▸ INFORMACIÓN PROPORCIONADA
-*-
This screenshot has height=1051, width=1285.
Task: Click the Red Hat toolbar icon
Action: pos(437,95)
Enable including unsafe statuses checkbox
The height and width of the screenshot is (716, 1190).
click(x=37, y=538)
-*-
▸ TRABAJO REQUERIDO
Vuelve a escribir todas las entradas anteriores cambiando "screenshot" por "image", sin alterar nada más.

▸ SOLUCIÓN DEL EJERCICIO
This image has height=1051, width=1285.
Task: Click the Red Hat toolbar icon
Action: pos(437,95)
Enable including unsafe statuses checkbox
The height and width of the image is (716, 1190).
click(x=37, y=538)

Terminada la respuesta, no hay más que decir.